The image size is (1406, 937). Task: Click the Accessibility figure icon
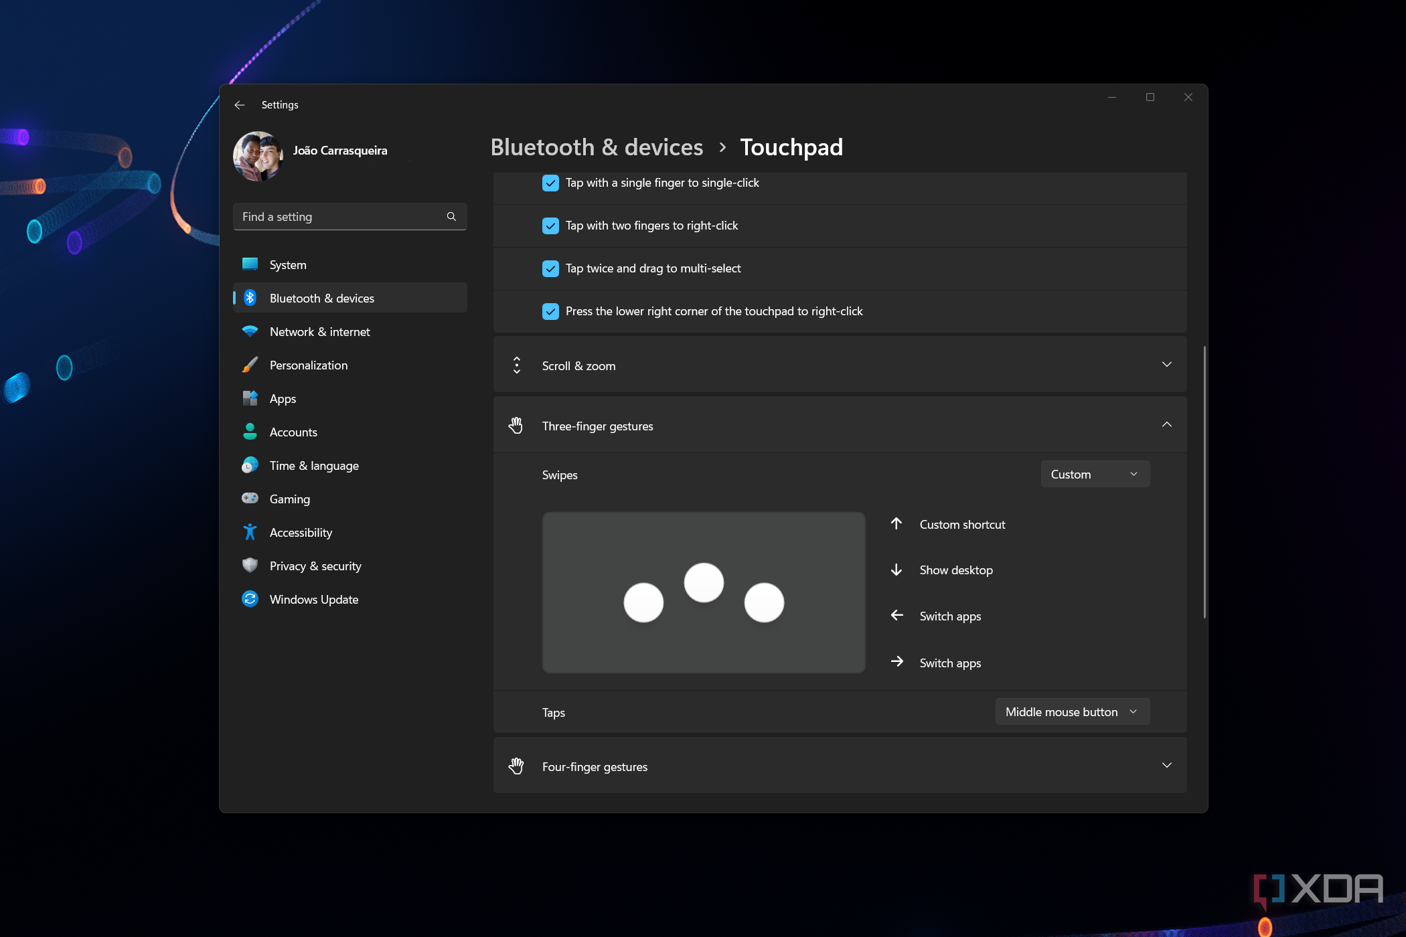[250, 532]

□ □ □ □ □ □ □

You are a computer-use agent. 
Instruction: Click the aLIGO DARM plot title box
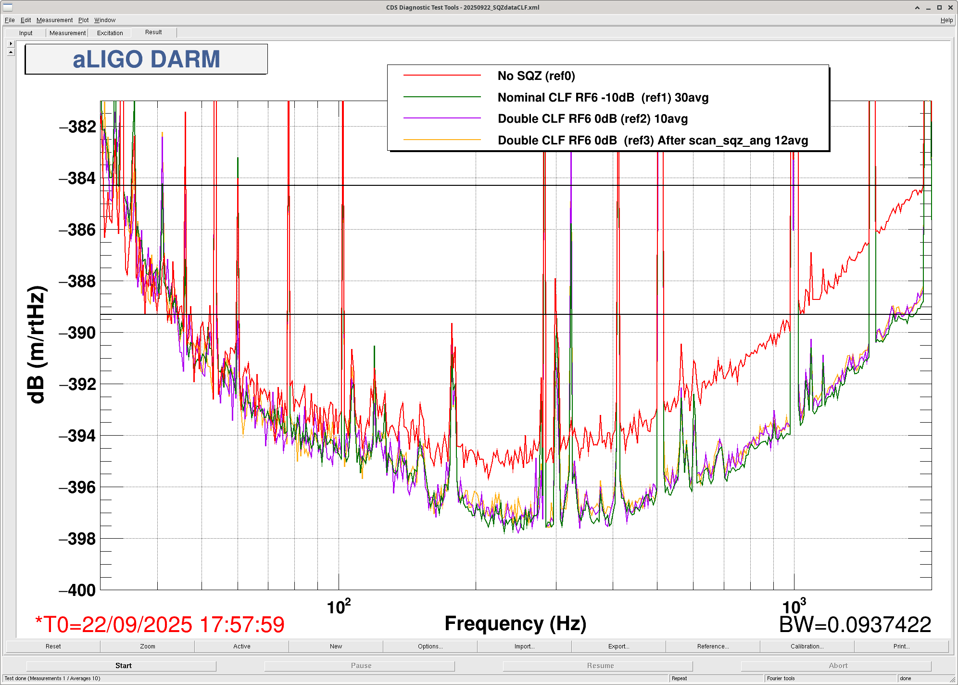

□ □ □ □ □ □ □

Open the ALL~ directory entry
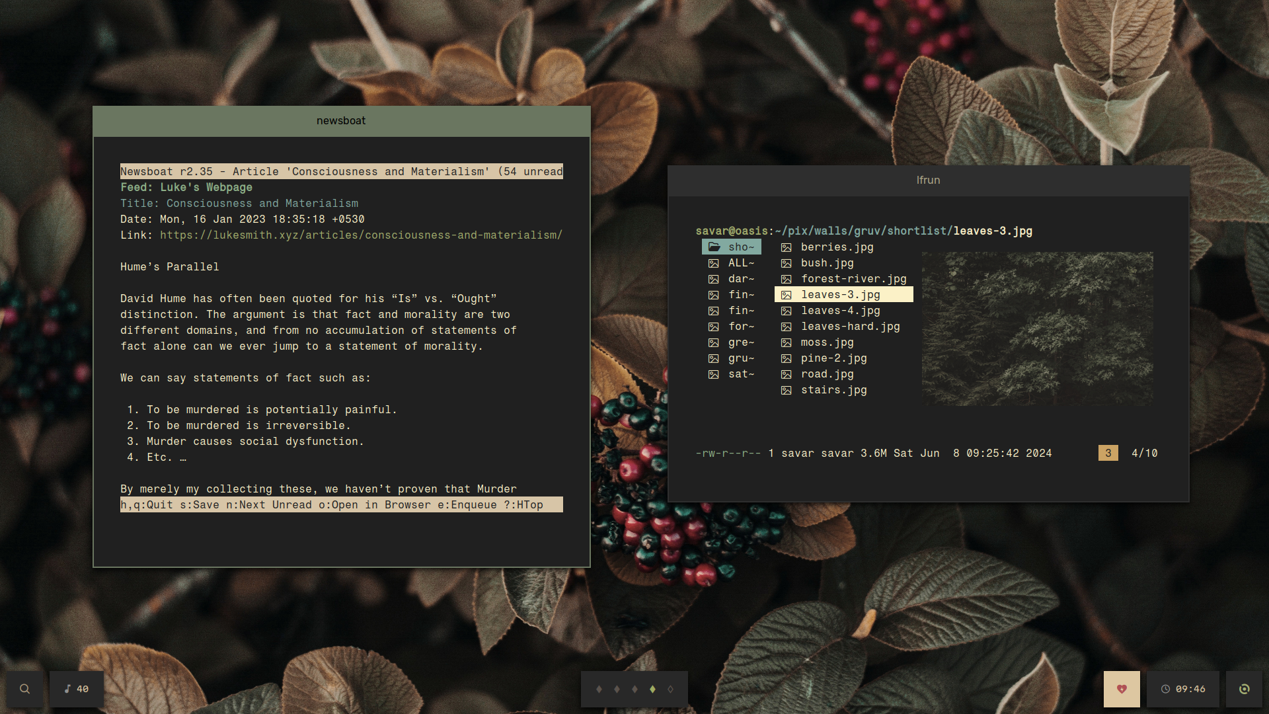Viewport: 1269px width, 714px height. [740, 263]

□ □ □ □ □ □ □

**TASK:** In the listing above, start at the line with "You are a computer-use agent.", go on through the line with "Instruction: Click the", and copy each of those lines exactly; leave out all the rest.

**RESPONSE BOX:**
You are a computer-use agent. 
Instruction: Click the aLIGO DARM plot title box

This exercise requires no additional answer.